§ **Exercise requirements**
List as numbered lines, skipping blank ones, everything from the line containing "Where should I click to: Open" through the end of the listing, with both ends included and the pictures left out.

** Start of The input **

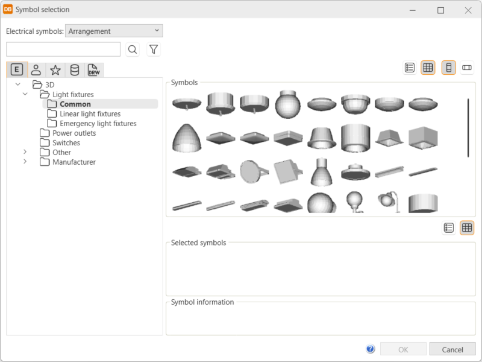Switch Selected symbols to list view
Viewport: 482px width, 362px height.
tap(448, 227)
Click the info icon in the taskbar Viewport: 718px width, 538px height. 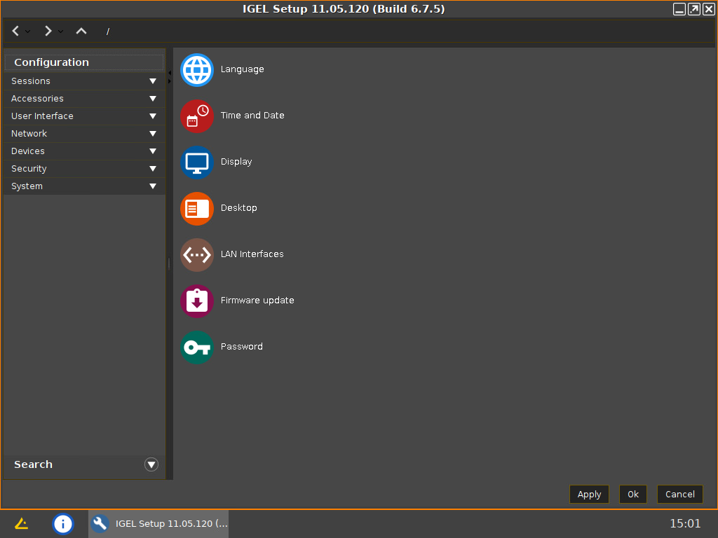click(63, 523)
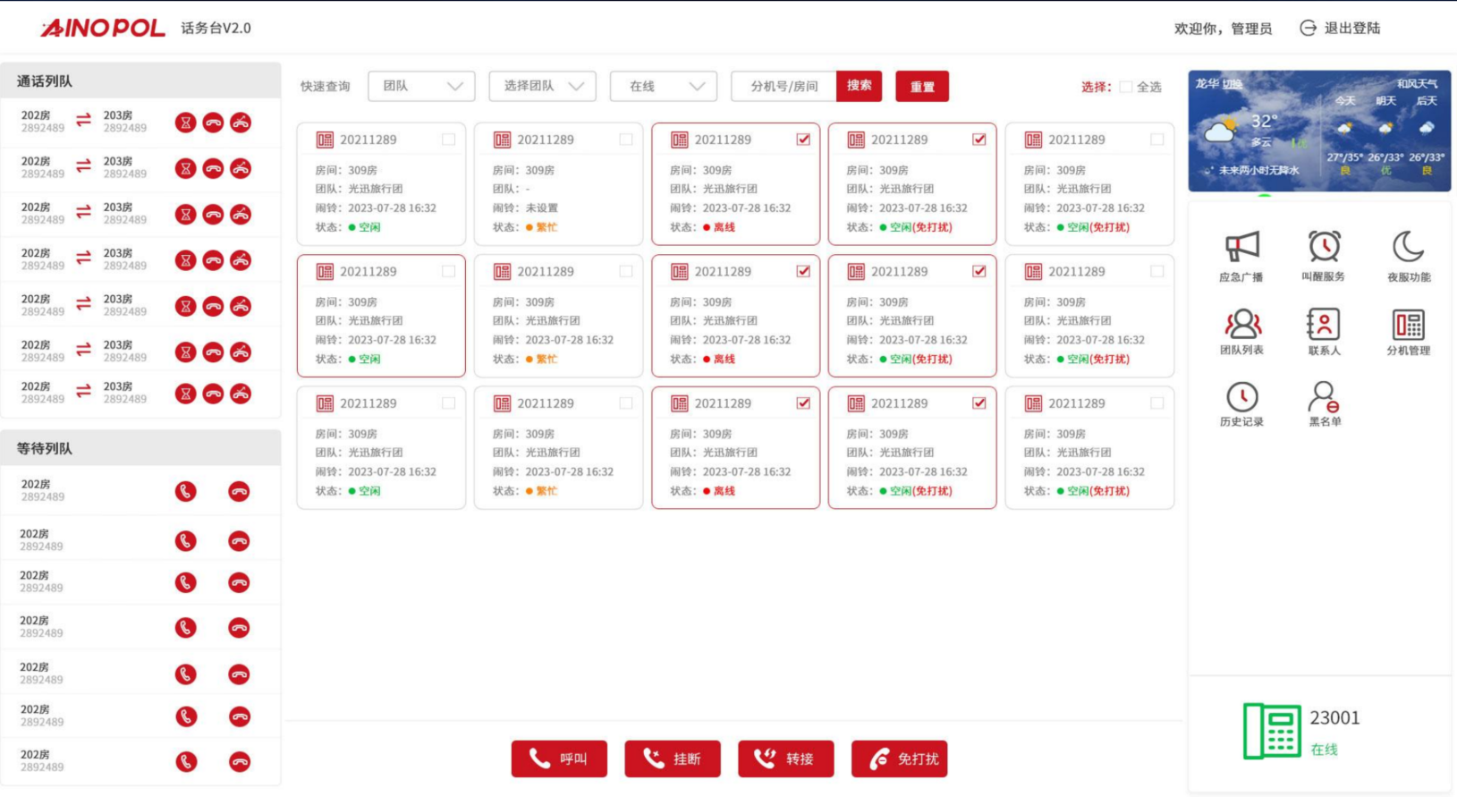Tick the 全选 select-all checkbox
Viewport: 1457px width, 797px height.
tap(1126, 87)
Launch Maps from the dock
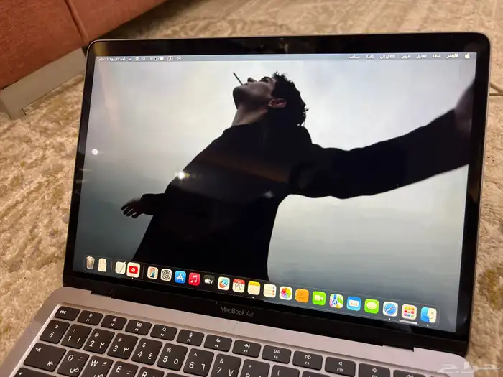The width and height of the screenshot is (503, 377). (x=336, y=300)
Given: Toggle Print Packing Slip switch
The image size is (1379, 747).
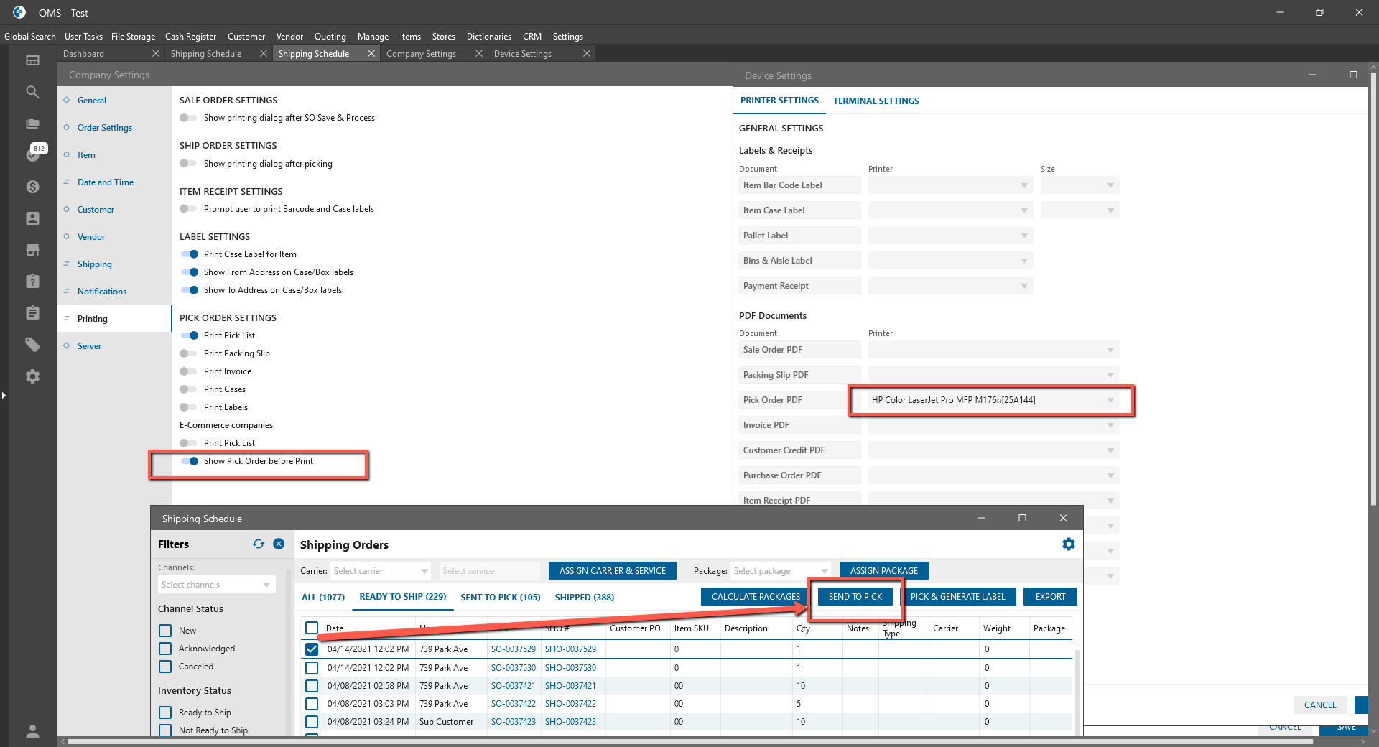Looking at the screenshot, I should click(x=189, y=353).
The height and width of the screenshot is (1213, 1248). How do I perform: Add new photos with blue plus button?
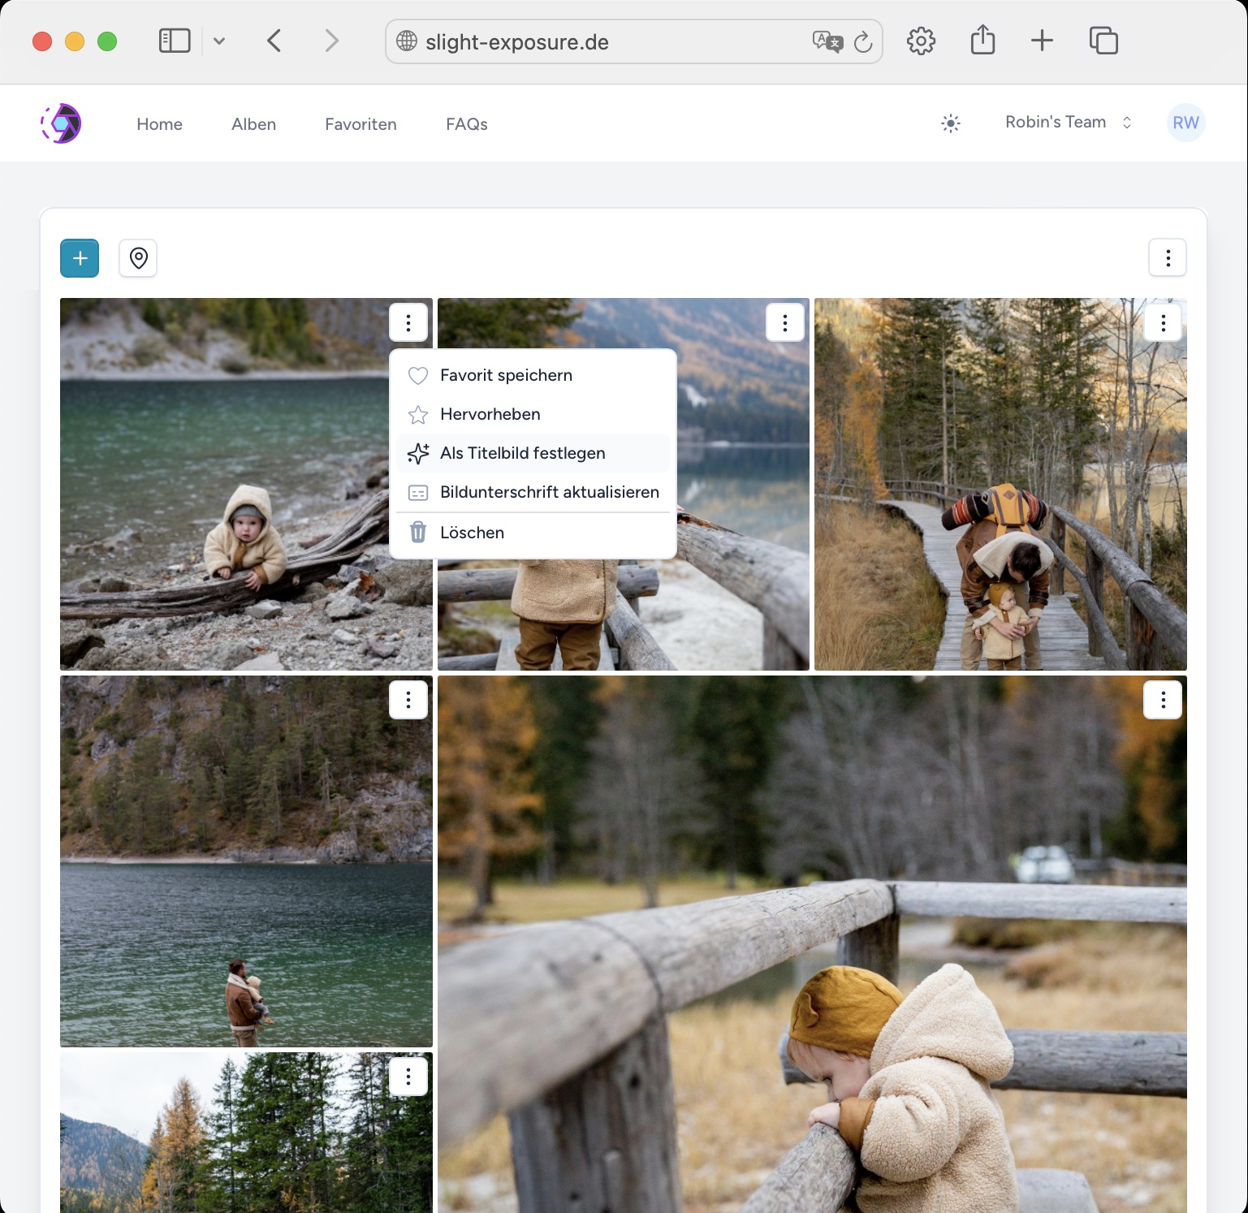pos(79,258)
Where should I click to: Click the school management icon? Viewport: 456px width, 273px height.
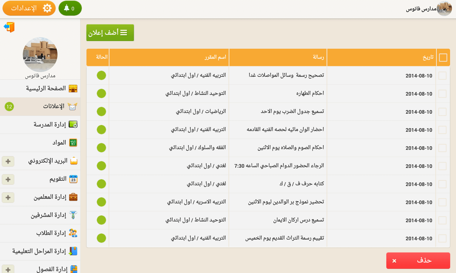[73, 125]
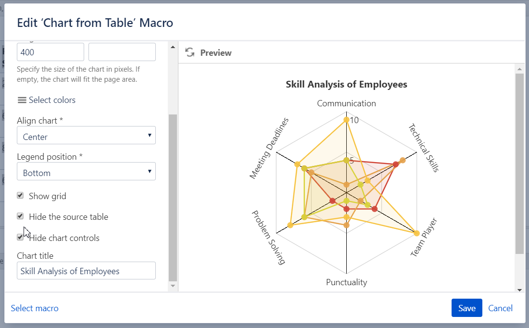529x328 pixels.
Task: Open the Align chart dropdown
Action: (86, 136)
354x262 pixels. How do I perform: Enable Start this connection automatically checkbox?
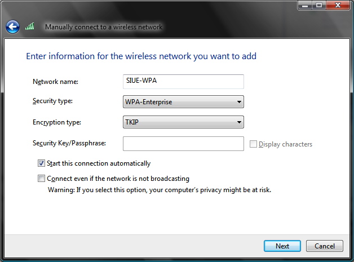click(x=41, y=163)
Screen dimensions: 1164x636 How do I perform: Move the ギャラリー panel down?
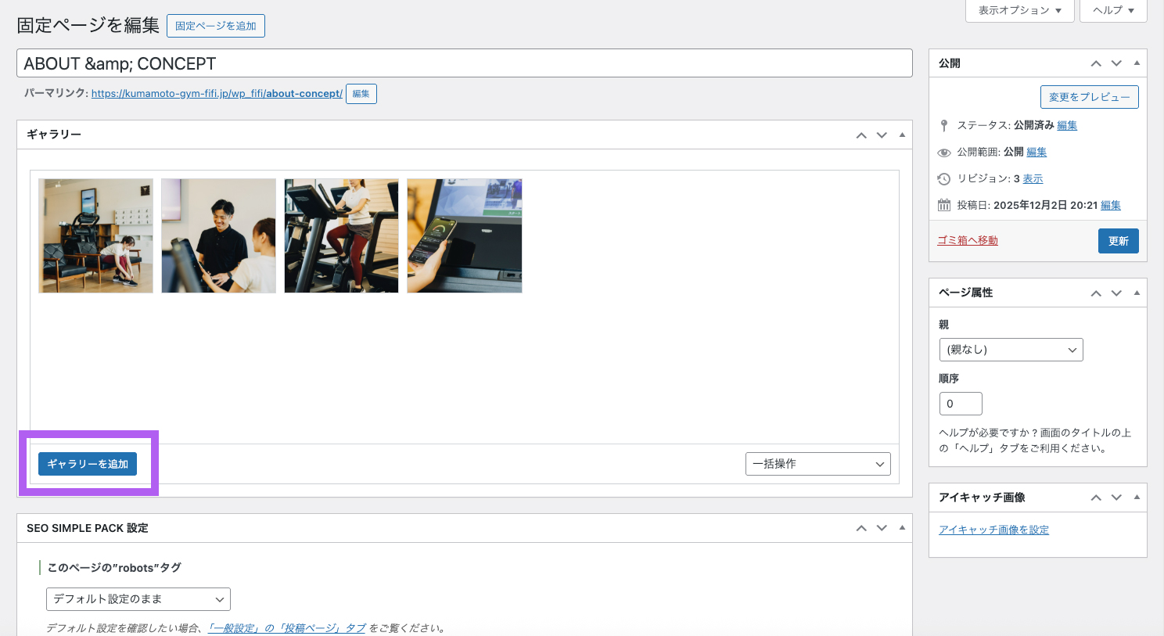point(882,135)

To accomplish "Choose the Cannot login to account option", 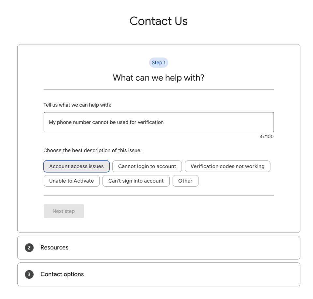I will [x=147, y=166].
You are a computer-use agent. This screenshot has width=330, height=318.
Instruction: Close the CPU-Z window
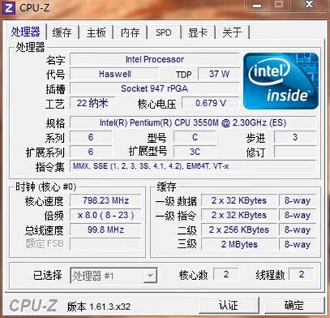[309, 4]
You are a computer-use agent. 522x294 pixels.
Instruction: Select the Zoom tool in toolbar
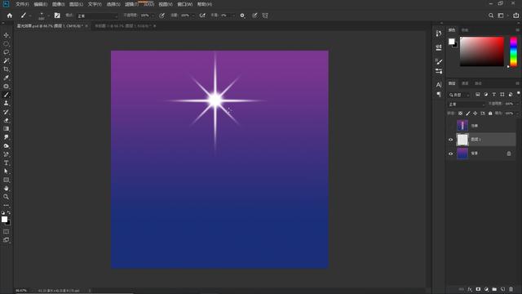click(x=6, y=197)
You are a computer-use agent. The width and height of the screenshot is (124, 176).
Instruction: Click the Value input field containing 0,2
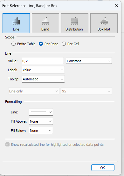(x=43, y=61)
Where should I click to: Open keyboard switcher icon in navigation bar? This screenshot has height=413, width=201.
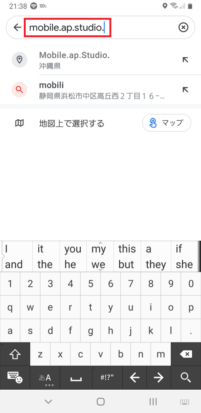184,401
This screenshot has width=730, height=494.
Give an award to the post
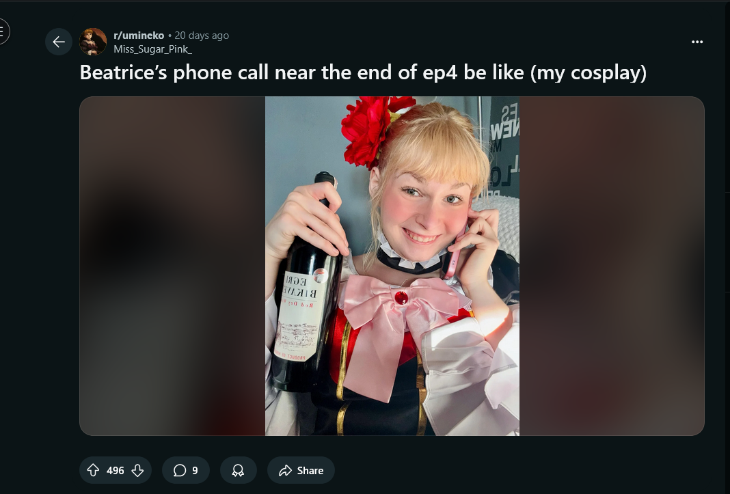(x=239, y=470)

** End of The input **

§ **Response to the exercise**
1. Where should I click to: Open keyboard switcher icon in navigation bar? This screenshot has height=413, width=201.
2. 184,401
3. This screenshot has width=730, height=494.
4. Give an award to the post
5. (x=239, y=470)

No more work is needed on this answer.